= Pelin wine =

Pelin wine is made by mixing wine with Artemisia absinthium during fermentation, giving the wine a bitter, refreshing taste. This wine is popular in Eastern-Europe from the 1st of May until the summer. White wine and red wine can both be flavoured with Pelin, the translation of Artemisia absinthium across many Balkan languages such as Romanian, Bulgarian, and others.
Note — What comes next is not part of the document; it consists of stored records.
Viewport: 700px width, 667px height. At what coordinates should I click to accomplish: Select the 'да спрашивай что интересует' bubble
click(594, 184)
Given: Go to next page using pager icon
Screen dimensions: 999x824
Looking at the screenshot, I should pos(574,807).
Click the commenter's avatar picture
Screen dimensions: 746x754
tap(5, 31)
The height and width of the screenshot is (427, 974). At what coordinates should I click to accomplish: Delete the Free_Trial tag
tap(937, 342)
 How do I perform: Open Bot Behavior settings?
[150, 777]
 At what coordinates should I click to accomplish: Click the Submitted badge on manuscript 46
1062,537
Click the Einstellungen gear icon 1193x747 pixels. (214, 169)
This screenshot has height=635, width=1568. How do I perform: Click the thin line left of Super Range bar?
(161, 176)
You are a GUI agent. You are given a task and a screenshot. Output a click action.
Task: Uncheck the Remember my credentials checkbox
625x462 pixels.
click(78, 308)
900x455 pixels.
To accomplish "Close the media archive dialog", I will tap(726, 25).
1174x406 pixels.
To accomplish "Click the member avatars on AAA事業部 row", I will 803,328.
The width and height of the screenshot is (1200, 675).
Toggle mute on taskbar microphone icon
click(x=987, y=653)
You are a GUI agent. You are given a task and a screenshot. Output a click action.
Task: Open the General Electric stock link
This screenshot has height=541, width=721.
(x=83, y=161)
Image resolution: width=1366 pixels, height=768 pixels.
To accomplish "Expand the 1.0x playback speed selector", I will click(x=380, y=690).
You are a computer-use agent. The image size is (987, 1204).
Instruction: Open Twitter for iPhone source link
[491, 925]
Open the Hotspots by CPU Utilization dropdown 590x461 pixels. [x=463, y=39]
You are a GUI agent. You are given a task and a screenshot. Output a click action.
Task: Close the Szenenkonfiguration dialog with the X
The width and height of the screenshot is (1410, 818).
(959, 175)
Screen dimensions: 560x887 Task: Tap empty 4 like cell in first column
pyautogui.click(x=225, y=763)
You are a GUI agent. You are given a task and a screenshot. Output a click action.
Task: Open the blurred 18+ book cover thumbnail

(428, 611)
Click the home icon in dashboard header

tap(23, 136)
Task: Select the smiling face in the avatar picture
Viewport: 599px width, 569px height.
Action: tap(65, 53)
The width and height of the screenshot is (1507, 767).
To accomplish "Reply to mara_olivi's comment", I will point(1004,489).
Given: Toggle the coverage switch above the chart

Pelin wine differs from absinthe and pelinkovac, which are based on distilled alcohol rather than wine.

==History==
When the wine was first made, it was stored in amphorae and sealed using a sealant made from fir trees. This sealant added its own flavour to the wine, similar to the flavour which can be found in Greek retsina (Ρετσίνα). During the Roman era, the amphorae were replaced with wooden barrels; however, these did not seal very well, which resulted in the wine turning into vinegar. In order to prevent this, people began adding Artemisia absinthium to the wine while it was fermenting. During the Communist era, Pelin wine remained very popular, but most of the traditions associated with it were lost in the first decade after the that era passed. In recent years, though, these traditions have been revived and the wine producers have started to make Pelin wine according to traditional recipes again.

==Preparation==
Traditional recipes for Pelin wine use a mixture of dried absinthe flowers and absinthe stems (approximately 150-250g / hl). The exact proportions of dried flowers (which give the drink its signature flavour) and stems (which give the drink a more bitter taste) vary from producer to producer, meaning that different Pelin wines each have a unique taste. The wine and flower mixture must be fermented in a textile gauze bag for between five and seven days, with frequent tasting used to determine the exact amount of fermentation time. If the mixture is allowed to ferment for too long, it produces an unpleasant bitter taste. Various other ingredients can be added, including mint, yarrow, chamomile, melilot, sliced quince, apple (0.3-0.5 kg/hl), and crushed rosehips (20-100g/hl).